Eu te conheço?



Entrei no trem, e sim, ela estava lá. Normalmente, isso teria me irritado, mas ela não. Isso era legal. Legal é bom.

- Oi.

Eu a olhei, alarmado.

- Como assim?
- Eu só disse “oi”. – ela sorriu.
- Oi. Olá... Oi. – eu me atropelei nas palavras. Ela fazia isso comigo.

Observei-a se levantar e caminhar em minha direção.

- Posso sentar mais perto? – ela nem esperou minha resposta, e já estava lá. – Para onde está indo?
- Aah.. Godric’s Hollow.
- Nem vem! Eu também! – ela parecia ter um jeito bem extrovertido.
- Sério? – eu não me interessava.
- Que coincidência! – ela respirou fundo, e me olhou séria. – Eu te conheço?

Eu a olhei, tentando me lembrar se já a tinha visto. Ela não esperou.

- Você faz compras na Floreiros e Borrões?
- Claro. – Quem não faz?
- É isso! Eu já te vi, cara! Trabalho na sessão de livros.
- Ah, legal. – novamente, não me sentia interessado.
- Sou uma escrava lá, há... Cinco anos, acho. – ela fez uma pausa. – E você, trabalha aonde?

Eu sorri. Um sorriso sarcástico, cínico. Quase o de um maníaco.

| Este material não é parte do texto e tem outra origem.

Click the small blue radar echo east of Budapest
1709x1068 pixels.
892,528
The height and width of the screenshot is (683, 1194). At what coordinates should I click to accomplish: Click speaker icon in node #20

- Você não vai querer saber... – fiz uma voz baixa e arrastada, propositalmente. Ela se assustou.
- O cabelo. – ela disse. – A cor. Eu... Eu mudo. Talvez você não tenha me reconhecido por isso.
- Hmm... – eu soltei uma risada estranha. Eu não sabia rir. – Bonita cor.

Ela riu. Riu muito.

- Sabe, essa cor chama-se Ruína Azul. – ela sorria.
- Entendi.
- Eu queria dar nome às cores. – eu não compreendia. – De tinta. – ela esclareceu.
- Acha que realmente existe um emprego desses? – isso soou divertido. Eu não sou divertido.
- Oras, alguém tem esse emprego, certo? – ela estava certa, tecnicamente. – Ameaça Vermelha, Febre Amarela, Revolução Verde, Agente Laranja! Eu inventei essas! – ela sentia-se orgulhosa.
- É, você seria bem sucedida num emprego desses, garota.
- Eu sei! – ela ria, divertida. – Eu ponho minha personalidade numa tinta.
- Duvido muito disso. – era verdade.

De repente, ela ficou séria.

- Você não me conhece, então não sabe, sabe?

Eu me senti estranhamente desconcertado.

- Desculpe, só estava tentando ser legal. – disse, por fim. Desculpe? Legal? - senti raiva de mim mesmo. Eu não pedia desculpas. E eu não era legal.
- Ta. Saquei. – ela disse, e seu tom indicava impaciência.

Ainda desconcertado, abri o meu caderno. É, aquele caderno. Estava me concentrando em algo para escrever, quando ela disse, me assustando:

- Meu nome é Ginevra.
- O meu é Draco. – Ginevra...
- Sem piadinhas sobre meu nome... Ah, não! Você não faria isso. – ela zombava de mim. – Está tentando ser legal.
- Ah, não sei nenhuma piadinha sobre o seu nome. – eu não sabia mesmo.
- Pode me chamar de Gina. Prefiro assim.
- Não gosta do seu nome?
- Tenho motivos para gostar? – ela arqueou uma sombrancelha.
- É diferente. Você é diferente. – isso era um elogio.
- Diferente?
- É, você é legal.

O humor dela mudou novamente. Oh, maldita garota com distúrbios de humor constantes!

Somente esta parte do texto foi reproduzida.